Realistically, most IT professionals probably aren’t going to be intimately familiar with all of the intricate requirements associated with backing up and recovering various server products. Even so, it’s important to understand that such products have unique requirements. It’s equally important for IT pros to familiarize themselves with those requirements.

6. Traffic Management
Traffic management not just meant setting up firewalls to forward certain types of traffic to specific servers, while blocking other types of traffic. Those types of configurations are important, but traffic management is going to take on a different meaning and become much more critical in the not-too-distant future.

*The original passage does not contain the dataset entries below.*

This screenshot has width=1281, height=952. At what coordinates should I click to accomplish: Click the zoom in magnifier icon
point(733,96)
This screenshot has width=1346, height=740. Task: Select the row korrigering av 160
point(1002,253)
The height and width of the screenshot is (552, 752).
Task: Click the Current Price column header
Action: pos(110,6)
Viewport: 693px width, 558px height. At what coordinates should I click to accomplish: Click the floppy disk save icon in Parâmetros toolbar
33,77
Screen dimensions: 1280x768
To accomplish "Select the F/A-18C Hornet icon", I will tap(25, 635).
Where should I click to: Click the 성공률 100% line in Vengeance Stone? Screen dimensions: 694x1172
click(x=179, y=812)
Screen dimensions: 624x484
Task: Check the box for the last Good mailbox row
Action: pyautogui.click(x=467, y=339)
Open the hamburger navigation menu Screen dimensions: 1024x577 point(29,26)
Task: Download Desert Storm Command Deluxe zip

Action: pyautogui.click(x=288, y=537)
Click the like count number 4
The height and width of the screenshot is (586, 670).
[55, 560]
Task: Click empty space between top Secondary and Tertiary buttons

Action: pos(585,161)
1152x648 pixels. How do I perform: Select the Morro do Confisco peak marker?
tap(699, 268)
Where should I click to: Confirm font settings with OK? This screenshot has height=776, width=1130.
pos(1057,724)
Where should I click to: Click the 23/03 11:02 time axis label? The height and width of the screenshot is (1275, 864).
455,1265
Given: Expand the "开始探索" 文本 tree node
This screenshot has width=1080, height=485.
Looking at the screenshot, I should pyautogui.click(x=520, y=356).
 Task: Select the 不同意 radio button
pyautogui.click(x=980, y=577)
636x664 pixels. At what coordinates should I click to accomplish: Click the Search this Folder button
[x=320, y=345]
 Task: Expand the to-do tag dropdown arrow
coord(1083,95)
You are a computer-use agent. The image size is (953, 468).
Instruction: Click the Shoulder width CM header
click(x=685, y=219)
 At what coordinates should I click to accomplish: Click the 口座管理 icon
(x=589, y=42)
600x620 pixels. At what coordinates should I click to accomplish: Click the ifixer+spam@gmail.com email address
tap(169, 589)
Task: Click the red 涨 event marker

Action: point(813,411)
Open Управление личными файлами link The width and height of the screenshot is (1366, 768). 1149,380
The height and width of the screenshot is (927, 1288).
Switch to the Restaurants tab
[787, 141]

Eventually, most applications will likely run in the cloud. That means not many applications will be installed locally. As that scenario develops, organizations will find Internet bandwidth has become a scarce commodity. They’ll have little choice but to begin various bandwidth-throttling techniques. Realistically though, you can throttle different applications in different ways. After all, some applications are more critical or of a higher priority than others. The need for prioritizing cloud-based applications will require IT pros to learn all about traffic shaping.

7. Mobile Computing
The last essential skill is mobile computing. Even though mobile computing has been around in one form or another for at least 15 years, it has only been recently that people are really starting to take it seriously. Many mobile devices have come and gone.

Today, almost everyone has a smartphone of some sort. Modern smartphones are inexpensive, well-connected and capable of running a wide variety of applications. As such, mobile-device connectivity to corporate networks has become a major issue. It’s important for IT professionals to understand the security implications associated with mobile-device use, as well as the safeguards required when allowing employees to use mobile devices.